O procurador-geral de Justiça do Ministério Público do Amapá (MP-AP), Paulo Celso Ramos, recebeu na sala de reuniões da Procuradoria-Geral de Justiça (PGJ) representantes da Plataforma Logística do Amapá – PLALogistics, para apresentação do projeto de implantação do empreendimento. O conselheiro do Tribunal de Contas do Amapá (TCE-AP), Reginaldo Ennes; o representante da 22ª Brigada de Infantaria de Selva, Major de Infantaria Rodrigo Vieira; e o capitão dos portos da Marinha do Brasil, João Batista, também participaram da reunião.
O objetivo dos executivos e assessoria jurídica foi mostrar a situação atual de procedimentos para agentes de fiscalização que estão relacionados ao negócio. “Nossa intenção é apresentar o empreendimento aos representantes de órgãos de fiscalização, trocar informações com eles, e ouvir o que têm a falar”, justificou o advogado Galiano Cei.

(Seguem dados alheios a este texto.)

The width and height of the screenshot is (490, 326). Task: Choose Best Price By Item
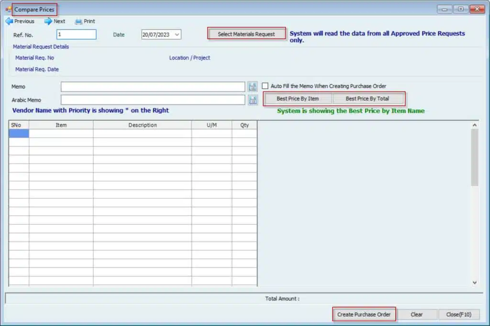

A PLALogistics é um empreendimento portuário, logístico e industrial, que será instalado no distrito de Anauerapucu, no município de Santana. Serão construídos dois terminais, o Terminal de Granéis Líquidos no Amapá (TGLA) e o Terminal de Granéis Sólidos do Amapá (TGA), para combustíveis e commodities do agronegócio. O projeto contempla ainda uma zona industrial e a expectativa é que gere cerca de 2 mil empregos na fase de implantação.

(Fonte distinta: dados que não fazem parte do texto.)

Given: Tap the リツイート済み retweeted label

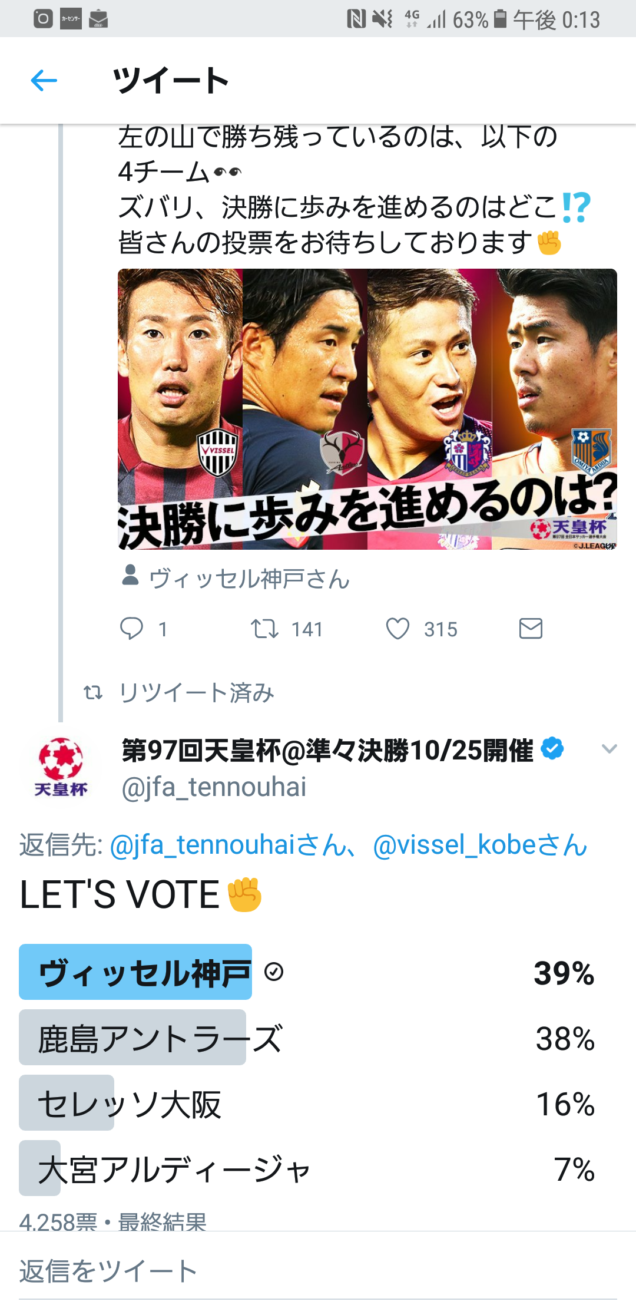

O diretor executivo Bernd Eichert mostrou as vantagens que atraíram o investimento para o Amapá, considerando a logística, geografia, localização, Zona Franca, entre outras. Ele apresentou a empresa abordando os aspectos legais, ambientais, e os impactos sociais. “A PLALogistics irá colocar o Amapá em um novo patamar econômico e social. Estamos desde 2018 trabalhando para sua legalização, e conseguimos a validação do projeto, a autorização de órgãos reguladores, e temos estudos que comprovam a viabilidade do negócio”.
Foram apresentados os contratos e autorizações, estudos de manobralidade que garantem a segurança do investimento, abrangência de mercado nacional e internacional. A previsão é que a audiência pública seja realizada em março de 2024, o início da operação está previsto para 2025, para que em 2026 os terminais estejam em funcionamento.
O PGJ Paulo Celso agradeceu a atenção dos executivos com o MP-AP e demais órgãos convidados. “Iremos atuar dentro de nossas atribuições fiscalizatórias, analisar as normativas. Estamos à disposição para os debates, principalmente na área ambiental, com as Promotorias e Centro de Apoio Operacional do Meio Ambiente. Não somos um órgão impeditivo, mas sim de fiscalização. Queremos contribuir para que este empreendimento seja instalado da melhor possível para todos”.
Para o conselheiro Reginaldo Ennes o empreendimento será um impulso no desenvolvimento do estado. O Major Rodrigo Vieira afirmou que o Exército está de portas abertas para contribuir no que for de sua competência. “Sugiro uma reunião para que a Marinha do Brasil apresente o que cabe a esta instituição, também queremos que o projeto seja executado sem prejuízos”, disse o Capitão João Batista.